2. Viability of acquisitions: The addition of Good Technologies is certain to help the top line, as should the future purchases Chen has alluded to. What’s not clear is if the Good and future deals will boost the bottom line. There was a bit of overlap between the services Good and BlackBerry were offering before the union, so it may or may not be a 100% accretive acquisition. These deals are also going to be irrelevant if BlackBerry doesn’t sell its new and improved services to possibly-confused customers in an effective way.

Note: This won’t be discussed in detail during the conference call, so current and would-be owners of BBRY stock may have to read between the lines and scour the income statement to get a feel for the premise.   

3. BlackBerry may want to quit making and selling phones: BlackBerry has rolled out several new smartphones over the past couple of years. None have been game-changing hits. It sold only 800,000 units in the previously-reported quarter, which is a problem, as Chen thinks he needs to sell 5 million phones per year to turn a profit with hardware.
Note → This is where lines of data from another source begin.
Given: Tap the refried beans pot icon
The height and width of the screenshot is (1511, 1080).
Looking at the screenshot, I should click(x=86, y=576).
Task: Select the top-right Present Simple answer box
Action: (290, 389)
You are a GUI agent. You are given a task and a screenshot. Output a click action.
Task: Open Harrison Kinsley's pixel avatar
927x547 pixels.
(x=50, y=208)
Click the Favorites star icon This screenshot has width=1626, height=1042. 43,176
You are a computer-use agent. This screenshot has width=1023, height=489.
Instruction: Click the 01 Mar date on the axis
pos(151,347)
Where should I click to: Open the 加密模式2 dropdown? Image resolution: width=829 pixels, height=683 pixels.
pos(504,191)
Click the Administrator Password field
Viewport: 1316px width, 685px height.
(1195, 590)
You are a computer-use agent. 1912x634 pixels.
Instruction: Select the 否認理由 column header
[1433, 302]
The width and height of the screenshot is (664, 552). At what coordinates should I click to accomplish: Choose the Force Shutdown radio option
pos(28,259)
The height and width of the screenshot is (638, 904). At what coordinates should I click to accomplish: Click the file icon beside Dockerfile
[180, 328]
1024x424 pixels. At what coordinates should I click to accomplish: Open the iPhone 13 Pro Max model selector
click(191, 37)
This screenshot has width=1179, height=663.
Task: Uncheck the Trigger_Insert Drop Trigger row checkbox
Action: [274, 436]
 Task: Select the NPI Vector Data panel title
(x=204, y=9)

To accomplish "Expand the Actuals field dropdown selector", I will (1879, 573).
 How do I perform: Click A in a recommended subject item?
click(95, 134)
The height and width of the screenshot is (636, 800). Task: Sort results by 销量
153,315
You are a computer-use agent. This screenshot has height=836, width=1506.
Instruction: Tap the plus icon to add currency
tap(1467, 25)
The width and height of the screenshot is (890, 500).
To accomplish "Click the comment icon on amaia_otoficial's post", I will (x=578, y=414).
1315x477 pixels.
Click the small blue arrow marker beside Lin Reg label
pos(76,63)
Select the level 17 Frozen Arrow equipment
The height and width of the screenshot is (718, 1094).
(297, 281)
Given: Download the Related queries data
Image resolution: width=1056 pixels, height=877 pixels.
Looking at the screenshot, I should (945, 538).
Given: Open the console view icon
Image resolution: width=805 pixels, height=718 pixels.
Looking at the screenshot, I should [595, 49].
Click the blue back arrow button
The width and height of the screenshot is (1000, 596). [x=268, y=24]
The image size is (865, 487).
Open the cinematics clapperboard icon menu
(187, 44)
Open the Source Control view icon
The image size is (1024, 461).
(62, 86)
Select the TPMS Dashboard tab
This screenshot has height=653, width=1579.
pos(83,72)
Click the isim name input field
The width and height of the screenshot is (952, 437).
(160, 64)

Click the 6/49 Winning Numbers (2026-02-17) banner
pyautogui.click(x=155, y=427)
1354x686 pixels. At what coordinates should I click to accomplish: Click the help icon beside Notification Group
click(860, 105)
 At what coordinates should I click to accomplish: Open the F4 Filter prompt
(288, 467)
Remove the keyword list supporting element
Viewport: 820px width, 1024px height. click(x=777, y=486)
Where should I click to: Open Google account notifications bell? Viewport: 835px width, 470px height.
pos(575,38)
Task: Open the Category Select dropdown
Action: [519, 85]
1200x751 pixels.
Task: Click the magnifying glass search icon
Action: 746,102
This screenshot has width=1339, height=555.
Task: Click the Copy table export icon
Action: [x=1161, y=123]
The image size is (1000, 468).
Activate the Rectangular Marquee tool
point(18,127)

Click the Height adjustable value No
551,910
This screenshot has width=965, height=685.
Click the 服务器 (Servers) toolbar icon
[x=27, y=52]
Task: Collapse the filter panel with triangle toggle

If the Priv doesn’t light a fire with consumers (and with a sticker price of $699 that’ll be tough to do), the company may be best served by getting out of the hardware business altogether.

Bottom Line for BBRY Stock

Despite the modest advance from BBRY stock since early October, most investors are rightfully looking at BlackBerry with a “show me first” point of view; doubts are running pretty rampant.

Never say never, but with the sentiment tide already turned for the worst, BlackBerry stock poses more risk than upside … barring some miraculous numbers.

As of this writing, James Brumley did not hold a position in any of the aforementioned securities.